When Does Quantum Differential Privacy Compose?

Composition is a cornerstone of classical differential privacy, enabling strong end-to-end guarantees for complex algorithms through composition theorems (e.g., basic and advanced). In the quantum setting, however, privacy is defined operationally against arbitrary measurements, and classical composition arguments based on scalar privacy-loss random variables no longer apply. As a result, it has remained unclear when meaningful composition guarantees can be obtained for quantum differential privacy (QDP). In this work, we clarify both the limitations and possibilities of composition in the quantum setting. We first show that classical-style composition fails in full generality for POVM-based approximate QDP: even quantum channels that are individually perfectly private can completely lose privacy when combined through correlated joint implementations. We then identify a setting in which clean composition guarantees can be restored. For tensor-product channels acting on product neighboring inputs, we introduce a quantum moments accountant based on an operator-valued notion of privacy loss and a matrix moment-generating function.
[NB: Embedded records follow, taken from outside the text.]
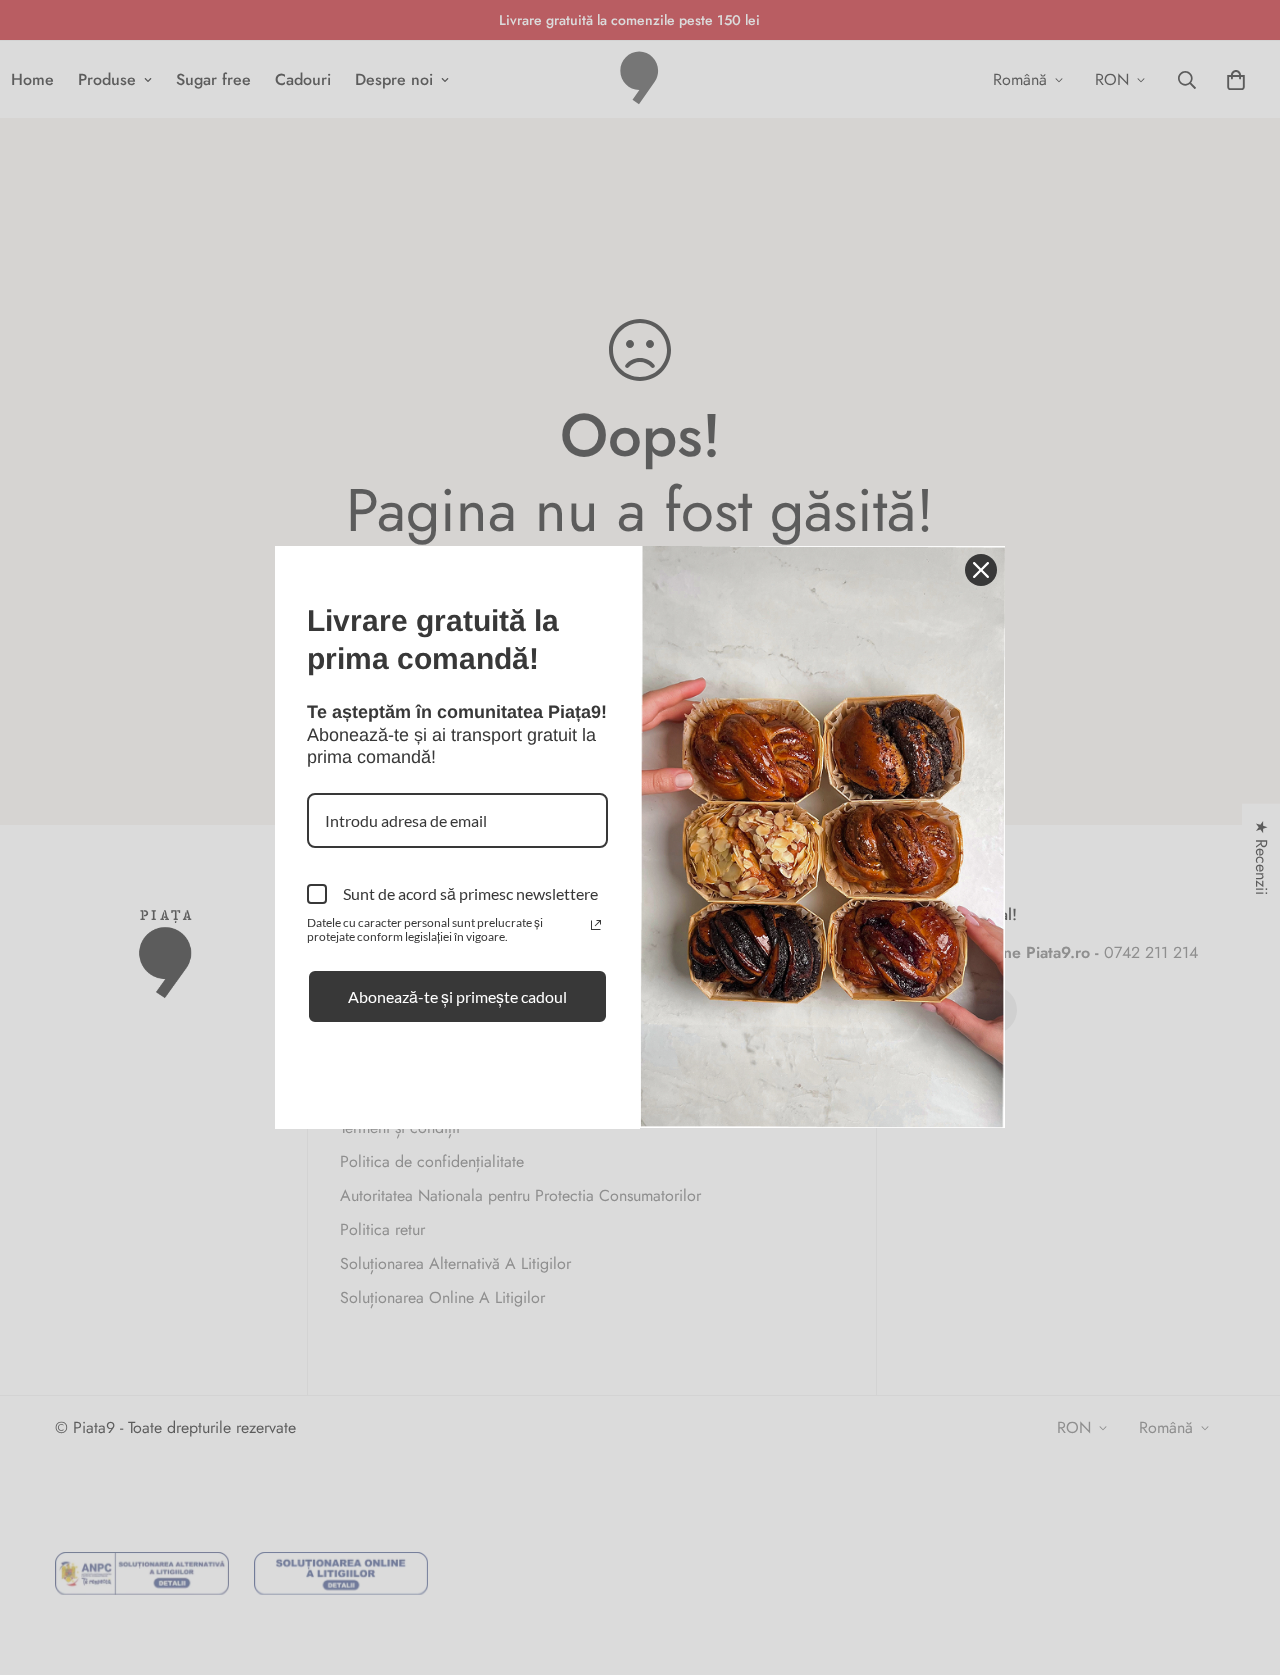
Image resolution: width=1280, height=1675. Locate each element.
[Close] (981, 570)
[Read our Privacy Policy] (596, 925)
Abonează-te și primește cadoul (457, 996)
Although the resulting Rényi-type divergence does not satisfy a data-processing inequality, we prove that controlling its moments suffices to bound measured Rényi divergence, yielding operational privacy guarantees against arbitrary measurements. This leads to advanced-composition-style bounds with the same leading-order behavior as in the classical theory. Our results demonstrate that meaningful composition theorems for quantum differential privacy require carefully articulated structural assumptions on channels, inputs, and adversarial measurements, and provide a principled framework for understanding which classical ideas do and do not extend to the quantum setting.